What you will do:
Transcribe the section of the football blog text that begins with the words containing "When did football" and ends with "thinking about it.". Copy it precisely, character for character.

Selected text:
━━━━━━━━━━━━━━━━

When did football stop being football? Get rid of rules about forward motion, down by contact and in the grasp. If you drop the ball, it should be a fumble. If you hit the ground, you're stopped.

It shouldn't matter if somebody touched you or if the square root of your ground speed at the time your left pinky touched the ground was inversely proportional to the circumference of the football.

How about some real football again?

Sunday, February 05, 2006

Super Bowl XL predictions

OK. I'm going to go out on a limb here.

It's less than two hours until kickoff and I have a good feeling about this evening's game. I rarely make predictions on games of such magnitude. I mean what other sporting event uses Roman numerals to designate the championship? I'm shaking just thinking about it.

Well here goes: John Madden will say something dumb like "The team with the most points should win tonight," the Rolling Stones will play "Start Me Up" at the half, there will be two funny commercials -- one of which will be shown twice more in the broadcast, Hines Ward will run in a TD, Shaun Alexander will throw for a score and the Steelers will win 20-17 on a sneak by Ben Roethlisberger. And of course if this all happens, I'm going to Vegas...

Friday, February 03, 2006

Good news for NSU

Not that the Northwestern State Demons men's basketball team hasn't done enough for itself, but ESPN.com's mid-major guru Kyle Whelliston just gave the Demons more love on the Web site.

━━━━━━━━━━━━━━━━

Recorded data:
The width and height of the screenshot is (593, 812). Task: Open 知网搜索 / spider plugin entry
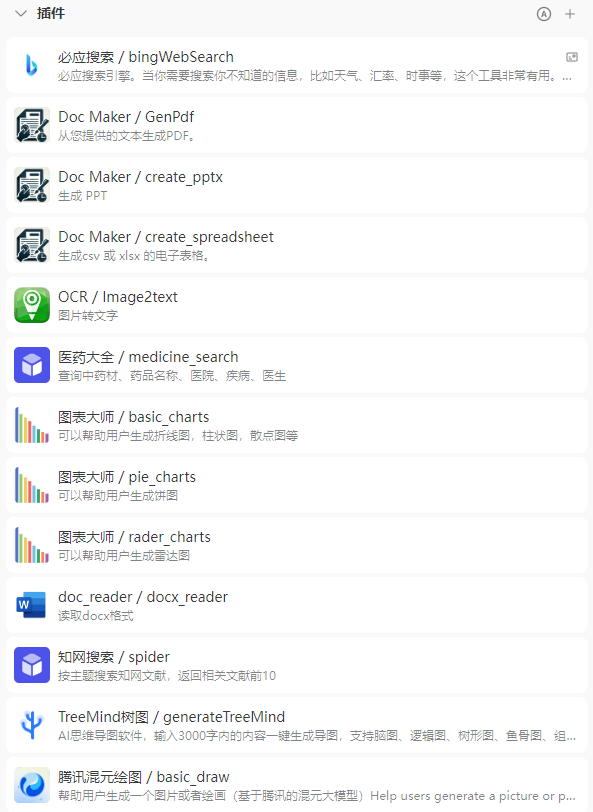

━━━━━━━━━━━━━━━━

Exercise result:
When did football stop being football? Get rid of rules about forward motion, down by contact and in the grasp. If you drop the ball, it should be a fumble. If you hit the ground, you're stopped.

It shouldn't matter if somebody touched you or if the square root of your ground speed at the time your left pinky touched the ground was inversely proportional to the circumference of the football.

How about some real football again?

Sunday, February 05, 2006

Super Bowl XL predictions

OK. I'm going to go out on a limb here.

It's less than two hours until kickoff and I have a good feeling about this evening's game. I rarely make predictions on games of such magnitude. I mean what other sporting event uses Roman numerals to designate the championship? I'm shaking just thinking about it.